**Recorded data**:
◇ ◇ ◇ ◇

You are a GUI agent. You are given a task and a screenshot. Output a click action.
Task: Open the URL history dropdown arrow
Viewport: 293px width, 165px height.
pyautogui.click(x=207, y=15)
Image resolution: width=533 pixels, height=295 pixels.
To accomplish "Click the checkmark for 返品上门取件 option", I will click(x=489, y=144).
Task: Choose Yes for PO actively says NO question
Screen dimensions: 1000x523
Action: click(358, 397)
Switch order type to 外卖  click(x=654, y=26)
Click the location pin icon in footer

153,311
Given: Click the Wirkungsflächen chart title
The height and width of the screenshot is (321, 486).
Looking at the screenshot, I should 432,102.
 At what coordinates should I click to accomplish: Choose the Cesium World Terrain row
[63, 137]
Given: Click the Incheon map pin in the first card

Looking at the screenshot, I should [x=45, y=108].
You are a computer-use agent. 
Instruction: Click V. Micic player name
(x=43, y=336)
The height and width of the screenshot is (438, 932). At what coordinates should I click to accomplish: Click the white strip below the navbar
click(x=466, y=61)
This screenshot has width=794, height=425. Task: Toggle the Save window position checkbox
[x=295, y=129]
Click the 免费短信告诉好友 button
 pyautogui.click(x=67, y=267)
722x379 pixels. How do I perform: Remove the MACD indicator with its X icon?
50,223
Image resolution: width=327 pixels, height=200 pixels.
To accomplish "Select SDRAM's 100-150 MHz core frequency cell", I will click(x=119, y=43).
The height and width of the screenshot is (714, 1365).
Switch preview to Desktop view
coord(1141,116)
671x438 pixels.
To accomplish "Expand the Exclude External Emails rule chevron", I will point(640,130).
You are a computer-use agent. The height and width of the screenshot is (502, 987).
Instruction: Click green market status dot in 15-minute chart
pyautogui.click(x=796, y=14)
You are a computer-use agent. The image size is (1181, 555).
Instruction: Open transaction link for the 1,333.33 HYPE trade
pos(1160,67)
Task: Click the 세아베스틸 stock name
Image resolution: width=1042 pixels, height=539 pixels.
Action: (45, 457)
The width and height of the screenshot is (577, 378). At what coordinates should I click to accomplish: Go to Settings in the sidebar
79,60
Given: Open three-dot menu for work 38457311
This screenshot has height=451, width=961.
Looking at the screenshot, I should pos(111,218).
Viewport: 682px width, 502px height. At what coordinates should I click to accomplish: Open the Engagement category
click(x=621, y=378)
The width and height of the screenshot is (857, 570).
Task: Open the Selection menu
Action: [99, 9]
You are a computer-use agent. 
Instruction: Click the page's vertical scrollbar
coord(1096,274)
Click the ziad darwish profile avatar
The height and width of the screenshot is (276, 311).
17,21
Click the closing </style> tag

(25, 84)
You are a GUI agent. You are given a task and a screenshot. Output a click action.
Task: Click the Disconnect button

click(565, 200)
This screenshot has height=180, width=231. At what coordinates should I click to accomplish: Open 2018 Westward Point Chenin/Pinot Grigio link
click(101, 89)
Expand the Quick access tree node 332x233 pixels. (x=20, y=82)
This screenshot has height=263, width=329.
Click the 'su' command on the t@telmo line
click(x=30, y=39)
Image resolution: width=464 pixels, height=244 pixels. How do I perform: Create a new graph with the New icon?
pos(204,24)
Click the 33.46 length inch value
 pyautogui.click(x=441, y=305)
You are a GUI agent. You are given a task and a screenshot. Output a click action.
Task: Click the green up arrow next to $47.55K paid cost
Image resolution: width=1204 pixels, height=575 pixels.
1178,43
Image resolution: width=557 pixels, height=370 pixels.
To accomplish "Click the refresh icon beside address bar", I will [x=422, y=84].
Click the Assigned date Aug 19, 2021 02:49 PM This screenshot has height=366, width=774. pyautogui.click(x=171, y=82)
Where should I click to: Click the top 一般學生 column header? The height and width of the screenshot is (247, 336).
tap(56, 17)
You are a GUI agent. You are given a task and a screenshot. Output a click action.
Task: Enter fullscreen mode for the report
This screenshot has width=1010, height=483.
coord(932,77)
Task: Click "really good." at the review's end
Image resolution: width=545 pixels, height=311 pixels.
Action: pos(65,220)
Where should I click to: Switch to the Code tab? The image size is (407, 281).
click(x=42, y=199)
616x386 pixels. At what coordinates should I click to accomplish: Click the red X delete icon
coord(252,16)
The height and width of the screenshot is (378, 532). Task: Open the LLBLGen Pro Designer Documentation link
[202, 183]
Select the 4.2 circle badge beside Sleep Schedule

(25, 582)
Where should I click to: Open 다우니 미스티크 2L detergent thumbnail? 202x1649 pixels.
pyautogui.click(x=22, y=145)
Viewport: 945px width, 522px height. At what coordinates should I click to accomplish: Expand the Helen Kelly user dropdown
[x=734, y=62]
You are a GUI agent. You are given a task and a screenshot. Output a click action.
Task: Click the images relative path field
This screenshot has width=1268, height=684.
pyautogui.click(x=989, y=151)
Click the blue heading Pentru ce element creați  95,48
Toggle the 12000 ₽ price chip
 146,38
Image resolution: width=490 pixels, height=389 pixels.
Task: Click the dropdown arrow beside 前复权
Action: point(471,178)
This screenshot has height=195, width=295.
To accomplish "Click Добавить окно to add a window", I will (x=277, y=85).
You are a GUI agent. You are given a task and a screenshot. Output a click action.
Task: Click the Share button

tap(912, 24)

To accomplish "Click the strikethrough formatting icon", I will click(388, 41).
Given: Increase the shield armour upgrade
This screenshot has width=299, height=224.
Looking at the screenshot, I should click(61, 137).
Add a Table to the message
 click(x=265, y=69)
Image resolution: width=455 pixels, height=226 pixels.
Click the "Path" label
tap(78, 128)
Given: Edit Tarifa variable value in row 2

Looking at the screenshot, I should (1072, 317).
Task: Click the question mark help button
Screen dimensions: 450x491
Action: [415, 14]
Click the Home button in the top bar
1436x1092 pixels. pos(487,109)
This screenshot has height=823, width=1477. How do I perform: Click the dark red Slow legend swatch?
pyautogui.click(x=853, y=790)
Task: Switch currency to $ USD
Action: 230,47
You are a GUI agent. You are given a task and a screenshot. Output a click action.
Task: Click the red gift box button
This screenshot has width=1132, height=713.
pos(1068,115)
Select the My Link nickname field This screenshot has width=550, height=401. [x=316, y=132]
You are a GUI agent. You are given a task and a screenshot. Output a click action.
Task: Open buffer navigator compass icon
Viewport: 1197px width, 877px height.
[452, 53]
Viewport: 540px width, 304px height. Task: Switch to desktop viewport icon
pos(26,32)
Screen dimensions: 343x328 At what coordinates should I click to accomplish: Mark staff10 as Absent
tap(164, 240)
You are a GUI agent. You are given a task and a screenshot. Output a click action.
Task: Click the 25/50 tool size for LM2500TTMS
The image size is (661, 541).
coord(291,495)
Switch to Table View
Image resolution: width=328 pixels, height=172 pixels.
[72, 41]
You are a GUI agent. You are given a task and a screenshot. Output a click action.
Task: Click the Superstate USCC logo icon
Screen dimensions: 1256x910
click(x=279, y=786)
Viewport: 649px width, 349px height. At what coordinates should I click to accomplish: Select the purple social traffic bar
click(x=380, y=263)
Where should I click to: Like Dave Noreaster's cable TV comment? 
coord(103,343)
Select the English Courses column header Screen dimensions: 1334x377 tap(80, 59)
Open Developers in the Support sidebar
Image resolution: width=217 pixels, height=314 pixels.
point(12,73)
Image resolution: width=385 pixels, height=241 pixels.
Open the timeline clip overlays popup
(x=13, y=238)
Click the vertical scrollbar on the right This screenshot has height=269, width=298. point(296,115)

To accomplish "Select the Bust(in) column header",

◇ ◇ ◇ ◇

**ACTION ITEM**: The records above must be set down again exactly as written.

**RESULT OF THIS TASK**:
You are a GUI agent. You are given a task and a screenshot. Output a click action.
Task: Open the URL history dropdown arrow
Viewport: 293px width, 165px height.
pyautogui.click(x=207, y=15)
Image resolution: width=533 pixels, height=295 pixels.
To accomplish "Click the checkmark for 返品上门取件 option", I will click(x=489, y=144).
Task: Choose Yes for PO actively says NO question
Screen dimensions: 1000x523
Action: click(358, 397)
Switch order type to 外卖  click(x=654, y=26)
Click the location pin icon in footer

153,311
Given: Click the Wirkungsflächen chart title
The height and width of the screenshot is (321, 486).
Looking at the screenshot, I should 432,102.
 At what coordinates should I click to accomplish: Choose the Cesium World Terrain row
[63, 137]
Given: Click the Incheon map pin in the first card

Looking at the screenshot, I should [x=45, y=108].
You are a computer-use agent. 
Instruction: Click V. Micic player name
(x=43, y=336)
The height and width of the screenshot is (438, 932). At what coordinates should I click to accomplish: Click the white strip below the navbar
click(x=466, y=61)
This screenshot has width=794, height=425. Task: Toggle the Save window position checkbox
[x=295, y=129]
Click the 免费短信告诉好友 button
 pyautogui.click(x=67, y=267)
722x379 pixels. How do I perform: Remove the MACD indicator with its X icon?
50,223
Image resolution: width=327 pixels, height=200 pixels.
To accomplish "Select SDRAM's 100-150 MHz core frequency cell", I will click(x=119, y=43).
The height and width of the screenshot is (714, 1365).
Switch preview to Desktop view
coord(1141,116)
671x438 pixels.
To accomplish "Expand the Exclude External Emails rule chevron", I will point(640,130).
You are a computer-use agent. The height and width of the screenshot is (502, 987).
Instruction: Click green market status dot in 15-minute chart
pyautogui.click(x=796, y=14)
You are a computer-use agent. The image size is (1181, 555).
Instruction: Open transaction link for the 1,333.33 HYPE trade
pos(1160,67)
Task: Click the 세아베스틸 stock name
Image resolution: width=1042 pixels, height=539 pixels.
Action: (45, 457)
The width and height of the screenshot is (577, 378). At what coordinates should I click to accomplish: Go to Settings in the sidebar
79,60
Given: Open three-dot menu for work 38457311
This screenshot has height=451, width=961.
Looking at the screenshot, I should pos(111,218).
Viewport: 682px width, 502px height. At what coordinates should I click to accomplish: Open the Engagement category
click(x=621, y=378)
The width and height of the screenshot is (857, 570).
Task: Open the Selection menu
Action: [99, 9]
You are a computer-use agent. 
Instruction: Click the page's vertical scrollbar
coord(1096,274)
Click the ziad darwish profile avatar
The height and width of the screenshot is (276, 311).
17,21
Click the closing </style> tag

(25, 84)
You are a GUI agent. You are given a task and a screenshot. Output a click action.
Task: Click the Disconnect button

click(565, 200)
This screenshot has height=180, width=231. At what coordinates should I click to accomplish: Open 2018 Westward Point Chenin/Pinot Grigio link
click(101, 89)
Expand the Quick access tree node 332x233 pixels. (x=20, y=82)
This screenshot has height=263, width=329.
Click the 'su' command on the t@telmo line
click(x=30, y=39)
Image resolution: width=464 pixels, height=244 pixels. How do I perform: Create a new graph with the New icon?
pos(204,24)
Click the 33.46 length inch value
 pyautogui.click(x=441, y=305)
You are a GUI agent. You are given a task and a screenshot. Output a click action.
Task: Click the green up arrow next to $47.55K paid cost
Image resolution: width=1204 pixels, height=575 pixels.
1178,43
Image resolution: width=557 pixels, height=370 pixels.
To accomplish "Click the refresh icon beside address bar", I will [x=422, y=84].
Click the Assigned date Aug 19, 2021 02:49 PM This screenshot has height=366, width=774. pyautogui.click(x=171, y=82)
Where should I click to: Click the top 一般學生 column header? The height and width of the screenshot is (247, 336).
tap(56, 17)
You are a GUI agent. You are given a task and a screenshot. Output a click action.
Task: Enter fullscreen mode for the report
This screenshot has width=1010, height=483.
coord(932,77)
Task: Click "really good." at the review's end
Image resolution: width=545 pixels, height=311 pixels.
Action: pos(65,220)
Where should I click to: Switch to the Code tab? The image size is (407, 281).
click(x=42, y=199)
616x386 pixels. At what coordinates should I click to accomplish: Click the red X delete icon
coord(252,16)
The height and width of the screenshot is (378, 532). Task: Open the LLBLGen Pro Designer Documentation link
[202, 183]
Select the 4.2 circle badge beside Sleep Schedule

(25, 582)
Where should I click to: Open 다우니 미스티크 2L detergent thumbnail? 202x1649 pixels.
pyautogui.click(x=22, y=145)
Viewport: 945px width, 522px height. At what coordinates should I click to accomplish: Expand the Helen Kelly user dropdown
[x=734, y=62]
You are a GUI agent. You are given a task and a screenshot. Output a click action.
Task: Click the images relative path field
This screenshot has width=1268, height=684.
pyautogui.click(x=989, y=151)
Click the blue heading Pentru ce element creați  95,48
Toggle the 12000 ₽ price chip
 146,38
Image resolution: width=490 pixels, height=389 pixels.
Task: Click the dropdown arrow beside 前复权
Action: point(471,178)
This screenshot has height=195, width=295.
To accomplish "Click Добавить окно to add a window", I will (x=277, y=85).
You are a GUI agent. You are given a task and a screenshot. Output a click action.
Task: Click the Share button

tap(912, 24)

To accomplish "Click the strikethrough formatting icon", I will click(388, 41).
Given: Increase the shield armour upgrade
This screenshot has width=299, height=224.
Looking at the screenshot, I should click(61, 137).
Add a Table to the message
 click(x=265, y=69)
Image resolution: width=455 pixels, height=226 pixels.
Click the "Path" label
tap(78, 128)
Given: Edit Tarifa variable value in row 2

Looking at the screenshot, I should (1072, 317).
Task: Click the question mark help button
Screen dimensions: 450x491
Action: [415, 14]
Click the Home button in the top bar
1436x1092 pixels. pos(487,109)
This screenshot has height=823, width=1477. How do I perform: Click the dark red Slow legend swatch?
pyautogui.click(x=853, y=790)
Task: Switch currency to $ USD
Action: 230,47
You are a GUI agent. You are given a task and a screenshot. Output a click action.
Task: Click the red gift box button
This screenshot has width=1132, height=713.
pos(1068,115)
Select the My Link nickname field This screenshot has width=550, height=401. [x=316, y=132]
You are a GUI agent. You are given a task and a screenshot. Output a click action.
Task: Open buffer navigator compass icon
Viewport: 1197px width, 877px height.
[452, 53]
Viewport: 540px width, 304px height. Task: Switch to desktop viewport icon
pos(26,32)
Screen dimensions: 343x328 At what coordinates should I click to accomplish: Mark staff10 as Absent
tap(164, 240)
You are a GUI agent. You are given a task and a screenshot. Output a click action.
Task: Click the 25/50 tool size for LM2500TTMS
The image size is (661, 541).
coord(291,495)
Switch to Table View
Image resolution: width=328 pixels, height=172 pixels.
[72, 41]
You are a GUI agent. You are given a task and a screenshot. Output a click action.
Task: Click the Superstate USCC logo icon
Screen dimensions: 1256x910
click(x=279, y=786)
Viewport: 649px width, 349px height. At what coordinates should I click to accomplish: Select the purple social traffic bar
click(x=380, y=263)
Where should I click to: Like Dave Noreaster's cable TV comment? 
coord(103,343)
Select the English Courses column header Screen dimensions: 1334x377 tap(80, 59)
Open Developers in the Support sidebar
Image resolution: width=217 pixels, height=314 pixels.
point(12,73)
Image resolution: width=385 pixels, height=241 pixels.
Open the timeline clip overlays popup
(x=13, y=238)
Click the vertical scrollbar on the right This screenshot has height=269, width=298. point(296,115)

To accomplish "Select the Bust(in) column header",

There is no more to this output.